Mental Transition Costs

I’m pretty aware of the idea of transition costs, and I’ve experienced them first-hand quite a lot throughout college. Moving into a new apartment comes with many potential transition costs. So does getting a new computer, or changing operating systems. These are all costs that I have some practice handling, and they don’t tend to bother me. In fact, the prospect of handling them can be exciting. But recently, I’ve been dealing with mental transition costs.

I’m teaching another summer camp through my work. Earlier in July I taught a camp for rising 6th graders in the afternoon for a couple weeks. It was pretty fun overall. In terms of the subjective experience of going somewhere else to work for the afternoon, it was nice to take a long lunch, drive out to the academy, and know that once class was over I got to go home for the day.

The proverbial script has been flipped on me, and my current camp — with twice as many kids, each one year younger than the previous camp I taught — takes place in the morning. This drastically changes my experience, causing this past week to drag on. One reason for this is that teaching in the morning session doesn’t jive with my typical work schedule. I like to work broadly in a window of 6:30 am – 3:30 pm when possible; getting the day done early provides the perception that I have much more “day” available to myself. I also tend to work best with the most focus right away in the morning.

However, the class starts at 9 in the morning, and I need to leave my apartment around 8 am to arrive in time to prepare before any students arrive. To still leave work at a justifiably early time in the afternoon, I work in the morning from home before leaving to teach. This has a psychological effect of making the day feel much longer.

The other main part of the drain is the psychological transition cost of going from teaching back to the office. I have minimal teaching experience as a teacher of record, so there is a lot for my brain to process while I teach. I need to consciously form the habits necessary for students to have a positive time in class. There are many little things a teacher can do correctly or incorrectly that change the subconscious experience a student has. Working on these takes a lot of mental energy, and requires a different frame of mind than I need at work, where I’m with other adults.

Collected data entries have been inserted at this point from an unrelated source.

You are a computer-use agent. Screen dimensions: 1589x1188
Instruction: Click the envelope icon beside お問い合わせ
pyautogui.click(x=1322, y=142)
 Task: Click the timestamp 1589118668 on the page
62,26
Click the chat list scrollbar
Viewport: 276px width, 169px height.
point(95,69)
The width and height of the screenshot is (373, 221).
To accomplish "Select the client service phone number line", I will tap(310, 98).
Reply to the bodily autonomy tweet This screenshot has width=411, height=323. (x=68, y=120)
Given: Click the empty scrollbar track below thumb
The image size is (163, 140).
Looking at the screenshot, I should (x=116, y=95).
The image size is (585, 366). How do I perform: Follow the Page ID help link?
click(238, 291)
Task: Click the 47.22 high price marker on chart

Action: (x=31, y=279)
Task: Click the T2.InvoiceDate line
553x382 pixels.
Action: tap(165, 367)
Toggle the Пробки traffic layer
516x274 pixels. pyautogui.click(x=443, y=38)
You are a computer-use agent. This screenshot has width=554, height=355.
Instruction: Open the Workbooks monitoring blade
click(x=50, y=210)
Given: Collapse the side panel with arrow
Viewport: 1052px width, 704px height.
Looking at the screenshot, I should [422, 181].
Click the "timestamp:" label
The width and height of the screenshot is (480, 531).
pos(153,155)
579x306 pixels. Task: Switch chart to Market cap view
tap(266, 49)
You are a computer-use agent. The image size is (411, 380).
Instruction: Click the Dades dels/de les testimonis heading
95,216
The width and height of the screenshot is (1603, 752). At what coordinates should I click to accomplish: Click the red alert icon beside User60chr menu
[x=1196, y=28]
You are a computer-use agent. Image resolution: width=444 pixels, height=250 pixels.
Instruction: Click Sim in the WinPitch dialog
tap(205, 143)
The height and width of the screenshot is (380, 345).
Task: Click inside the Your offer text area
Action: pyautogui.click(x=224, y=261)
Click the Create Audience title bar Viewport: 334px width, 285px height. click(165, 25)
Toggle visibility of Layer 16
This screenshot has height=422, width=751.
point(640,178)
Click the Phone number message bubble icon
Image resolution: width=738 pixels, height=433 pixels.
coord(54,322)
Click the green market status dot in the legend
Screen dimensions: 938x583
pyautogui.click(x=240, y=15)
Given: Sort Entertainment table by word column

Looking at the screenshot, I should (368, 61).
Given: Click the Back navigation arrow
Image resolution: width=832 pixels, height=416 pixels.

Once I’ve expended that mental energy, and have established this very adult role for over three hours, it’s very difficult to move back into a normal working environment. It’s much easier to give “what’s left” to the students, then go home at the end of the day, than it is to pace oneself in an ill-defined way, then rush back to work and try to focus there.

The issue is that students provide the stimulus required for certain processes. Whether it’s questions about what we’re learning, enthusiasm for an activity, or distractions that need to be addressed, I have the students demanding my attention. So, the part of me that needs to remain focused is not engaged, nor does it need to be; my brain is already directed at something and I couldn’t be distracted if I wanted to be. The other section of my brain that needs to think carefully about how I physically move around, how I talk, and other minutiae is on overdrive, causing mental drain since I’m just not used to it.

Then, I go back to work. I don’t have anything demanding my attention in the same way. I have distinct pieces of work I must accomplish, but they require the focusing part of my brain to reengage, while I can let my guard drop with regards to physical presence and speech. Switching between these states of mind still takes energy, exacerbating how tired I feel, which then makes it even harder to focus on my projects at work.

Now that I’ve had the time to sit down and process these transition costs, I feel I can better prepare myself for the upcoming week of camp. It also helps that I don’t have as many things in the evening this week (which caused more problems last week.) But the main thing these thoughts have provided is an understanding that I can teach, as long as I don’t need to do much immediately after. I’ll be teaching a 5th grade class all year, but it’s one day a week in the evenings. I feel confident that will be far more agreeable than the current situation.